Foreign Portfolio Investors (FPIs) halted their equity selling spree, becoming net buyers in the cash market this past week as equity markets stabilized post-poll volatility and rallied to new all-time highs, driven by expected policy continuity and an upgraded GDP growth forecast from the RBI.

The buying interest this past week helped trim the net outflows of FPIs for this month through June 14 at ₹ 3,064 crore, much lower than the net sold level of ₹14,794 crore in the first week ended June 7, depositories data showed.

FPIs had net sold equities worth ₹25,586 crore in May and ₹8,671 crore in April 2024. So far this calendar year, the aggregate net selling of equities stood at ₹26,428 crore.

After panic-selling ₹12,436 crore worth of equities in a single day on June 4, contributing to the market crash, FPIs have changed course with the new Modi-led NDA government back in office, showing increased buying interest this past week, market experts said.

Also, the return of market stability is reflected by the sharp drop in the fear gauge VIX from 27 on June 4th to 12.82 on June 14, according to V K Vijayakumar, Chief Investment Strategist at Geojit Financial Services.

“The resilience of the market and eagerness of retail investors to buy every dip in the market will force FPIs to reduce their selling which was sustained in May. However, if the market continues to rally from here, FPIs may again turn sellers in India and buyers in other markets like Hong Kong which are very cheap compared to India”, Vijayakumar added.


Jitendra Gohil, Chief Investment Strategist, Kotak Alternate Asset Managers said, “As the election related uncertainty is over and volatility gauge the VIX index abates, we expect some stability in FPI flows”.

After three consecutive months of FPI outflows, including month to date in June, it is possible that the selling fatigue may emerge, he said.

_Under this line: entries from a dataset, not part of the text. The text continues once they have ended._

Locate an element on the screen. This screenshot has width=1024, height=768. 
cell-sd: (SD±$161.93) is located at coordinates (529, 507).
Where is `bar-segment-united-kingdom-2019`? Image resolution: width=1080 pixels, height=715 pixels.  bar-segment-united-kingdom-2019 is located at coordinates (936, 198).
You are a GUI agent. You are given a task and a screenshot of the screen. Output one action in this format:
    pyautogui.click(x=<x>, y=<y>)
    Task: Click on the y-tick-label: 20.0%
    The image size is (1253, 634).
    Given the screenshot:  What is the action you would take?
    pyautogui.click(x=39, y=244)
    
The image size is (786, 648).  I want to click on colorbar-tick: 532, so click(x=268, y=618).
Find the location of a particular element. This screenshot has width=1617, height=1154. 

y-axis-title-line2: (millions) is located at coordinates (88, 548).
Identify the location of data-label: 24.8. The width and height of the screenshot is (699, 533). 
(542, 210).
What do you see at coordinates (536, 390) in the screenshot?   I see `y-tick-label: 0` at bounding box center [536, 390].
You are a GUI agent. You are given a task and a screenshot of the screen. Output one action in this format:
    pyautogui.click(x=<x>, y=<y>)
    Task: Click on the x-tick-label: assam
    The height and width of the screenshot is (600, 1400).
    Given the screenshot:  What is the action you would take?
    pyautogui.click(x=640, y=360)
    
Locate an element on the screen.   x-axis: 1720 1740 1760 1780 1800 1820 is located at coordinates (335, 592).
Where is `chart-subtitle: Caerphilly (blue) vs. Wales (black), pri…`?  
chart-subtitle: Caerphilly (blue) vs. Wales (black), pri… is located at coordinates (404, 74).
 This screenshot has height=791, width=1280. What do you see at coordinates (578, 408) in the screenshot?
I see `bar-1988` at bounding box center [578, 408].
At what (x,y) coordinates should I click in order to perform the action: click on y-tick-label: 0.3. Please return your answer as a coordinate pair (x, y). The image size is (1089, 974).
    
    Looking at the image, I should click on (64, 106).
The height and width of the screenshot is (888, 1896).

India’s macro picture remains extremely resilient and the growth has been surprising on the upside, Gohil said.

“We expect this may lead to minor upgrades to earnings in the coming quaters, which may help to allay valuation concerns a bit. We expect the upcoming budget to focus on balanced economic growth without impacting fiscal consolidation path, helping broadbased economic recovery. Good monsoon and falling inflation in India is another key monitorable”, Gohil added.


Manoj Purohit, Partner and leader of FS Tax, Tax and Regulatory Services at BDO India, said, “With the recent development and stability, FPIs’ confidence that India will continue the growth momentum has instilled a positive framework, and FPIs will return to India with numbers in green.”

There are high expectations about the upcoming Budget in July and it is expected to come with big announcements that will lay the roadmap for India’s economy to reach $5 trillion in the next three years, he said.

Sunil Damania, Chief Investment Officer, MojoPMS, said “We do not anticipate aggressive selling from FPIs; however, we should not expect strong inflows for the rest of the year. The primary concern for FPIs remains the high market valuations, likely to result in muted inflows for the full year”.

FPIs are waiting to see what the budget would hold for the economy, he added.

There is uncertainty surrounding the upcoming budget and should the NDA government adopt a populist approach, it could impede economic reforms, Damania added.

The continuous inflow of retail money has effectively counterbalanced the outflow of FPI funds, contributing to the buoyancy of the Indian market, Damania added.

“The power of retail money is here to stay. That means FPIs inflow or outflows are of little significance for the market”, he said.

FPIs had injected over ₹2 lakh crore in the previous fiscal year. Historical trends suggest that consecutive years of record inflows are uncommon, Damania added.